El evangelista San Juan, en dos momentos y lugares diferentes llama a la Virgen María: la “Madre de Jesús”. La primera es en el relato de las Bodas de Caná. La siguiente ocasión será en el Calvario. Entre los dos acontecimientos Caná y el Calvario hay diversas analogías. Uno está situado al comienzo y el otro al final de la vida pública de Jesús, como para indicar que toda la obra del Señor está acompañada por la presencia de María. Ambos episodios señalan la especial solicitud de Santa María hacia los hombres; en Caná intercede cuando todavía “no ha llegado la hora”; en el Calvario cuando ofrece al Padre la muerte redentora de su Hijo, y acepta la misión que Jesús le confiere de ser Madre de todos los creyentes.
Siguiendo el relato evangélico de las Bodas de Cana, vemos como sirvientes obedecieron con prontitud y eficacia, llenando las tinajas de agua hasta arriba, y por este gesto de llenar las tinajas y dentro de las tinajas el milagro se hizo realidad. Ahora es cuando Jesús hace otro mandato a los sirvientes: «Sacad ahora el vino y llevádselo al mayordomo». Y la fiesta continuó con el mejor vino existente.
Como el agua, también nuestras vidas eran insípidas y sin sentido, hasta que Jesús llegó junto a nosotros y nosotros nos acercamos a Él. Su corazón lleno de amor penetró en el nuestro. Él transforma nuestro trabajo, nuestras alegrías y nuestras penas; hasta la muerte es distinta junto a Cristo. El Señor con su presencia en nosotros convierte en vino riquísimo nuestras actividades y trabajos, que de otra manera permanecerían sobrenaturalmente estériles. La presencia de Jesús y de María en la Boda imprimen un gozo especial. “Llenad de agua las tinajas”, nos dice el Señor. No dejemos que la rutina, la impaciencia, la pereza, dejen a medio realizar nuestros deberes diarios.

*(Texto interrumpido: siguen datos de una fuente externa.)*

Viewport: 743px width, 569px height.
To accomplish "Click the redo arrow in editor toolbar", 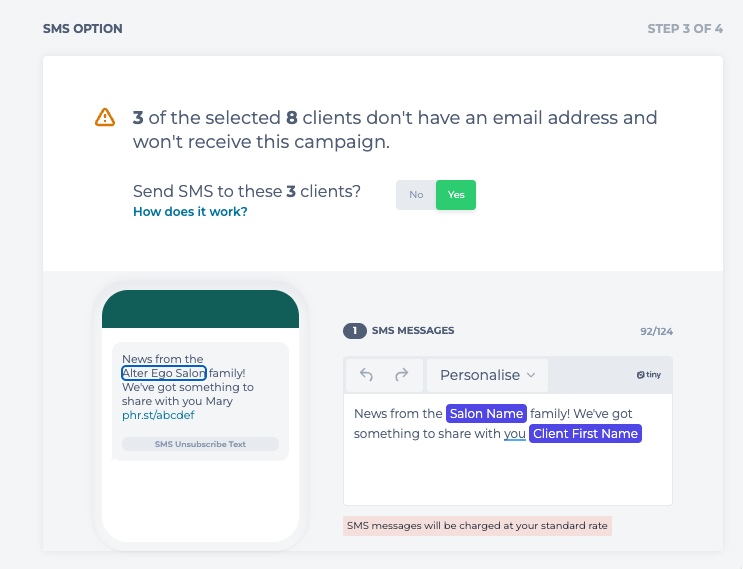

Ciertamente, Jesús pudo realizar igualmente el milagro con las tinajas vacías, pero quiso que los hombres cooperaran con su esfuerzo y con los medios a su alcance: llenar con agua las tinajas. Luego Él hizo realidad el prodigio, por petición de su Madre. ¡Qué alegría la de aquellos servidores obedientes y eficaces cuando vieron el agua transformada en vino! Son testigos silenciosos del milagro, como los discípulos del Maestro, cuya fe en Jesús quedó confirmada al darse cuenta del milagro realizado por Jesús.
Jesús no nos niega nada; y de modo particular nos concede lo que solicitamos a través de su Madre. Ella se encarga de enderezar nuestros ruegos si van algo torcidos, como hacen las madres. Siempre nos concede más, mucho más de lo que pedimos, como ocurrió en aquella boda de Caná de Galilea.
Vivamos nuestra vida cristiana muy cerca de Jesucristo y de María. Ellos acompañan nuestro caminar y transforman delicada y milagrosamente nuestro corazón llenándolo de amor, y haciéndole visible con nuestras obras y palabras.